Manifest 3 is the new specifications Google designed for extensions on Chromium. This means that any browser using Chromium, like Edge, Chrome, Opera, Brave, etc. will be affected by this new specification. This is designed to replace the old Manifest 2 specification, which will be deprecated in 2024.
There are many major changes in Manifest v3. However, the change that will impact end users the most is the change to the Web Request API and declarativeNetRequest API. In Manifest v3, that API can only be used if the extensions are force-installed using Chrome’s enterprise policies.
The main catergory of extentions that will be affected are privacy and adblockers. Previously, all ad blocking extensions utilised the Web Request API to use their dynamic filtering rules. With the Manifest v3 specifications, that means the extentions now have to rely on the declarativeNetRequest API using the primitive method of providing a list of domains to block. There is also a limit of 30,000 URLs in the list, far less than the 300,000 rules that an adblock extension will normally use. The same goes for privacy extentions.
To quote Google:
Manifest V3 is part of a shift in the philosophy behind user security and privacy.

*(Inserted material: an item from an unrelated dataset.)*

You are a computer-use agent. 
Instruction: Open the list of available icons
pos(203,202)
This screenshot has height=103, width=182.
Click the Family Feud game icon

Here are some of their other claims:
Privacy — Provide ways for extensions to work well without the need to persistently access user data. Improve user control of permissions by informing users what extensions are doing, letting them grant permissions at runtime and in context.
Security — Move toward stricter protocols and requirements for extensions to access resources outside the extension context
Performance — Ensure that extensions work well on all devices: performance issues don’t detract from the browser experience, and Chrome runs smoothly even when many extensions are installed.
However, their claims are invalid. If you take a look at the changes made to Manifest v3, it looks like they are sabotaging the privacy of the users instead of improving them (covered in What will be affected?). Or in the words of the EFF:
When a malicious extension sneaks through the security review process, it is usually interested in simply observing the conversation between your browser and whatever websites you visit. The malicious activity happens elsewhere, after the data has already been read. A more thorough review process could improve security, but Chrome hasn’t said they’ll do that. Instead, their solution is to restrict capabilities for all extensions.
Testing has also shown that performance of the browsers increased when adblockers were enabled, making the 3rd point invalid.
If you still want to be able to use adblockers efficiently, you can switch to another browser. Brave, for example has pledged to fork Manifest v2 and continue to support it. Firefox is also keeping Manifest v2. I wholeheartedly recommend switching to those browsers.
Finishing off with a quote from Giorgio Maone, author of NoScript:
Of all the browser extension API revolutions I’ve seen in 16 years of NoScript development, Manifest V3 is the worst offender by a long shot: a huge step backwards, and a poorly justified one. Manifest V3 shrinks extension capabilities and Web users’ freedom to customize their browsing experience.
While there are many reasons to doubt the claimed privacy improvements and the theoretical performance gains, the disruption for existing extensions is painfully real: non-trivial extensions will need to be rewritten, in cases forced to abandon fundamental features.
But even worse is the severe crunch on browser extensions developers’ ability to innovate, and, in the case of privacy and security extensions, to respond to emerging threats promptly and creatively. The net loss is huge, for developers but most importantly for web users’ online safety and freedom of choice.
DISCLAIMER: The opinions expressed in this article are solely that of the author’s, and do not represent the opinions of any organisation, affiliated or otherwise. While care has been taken to ensure factual accuracy, statements being fully accurate and impartial is not guaranteed.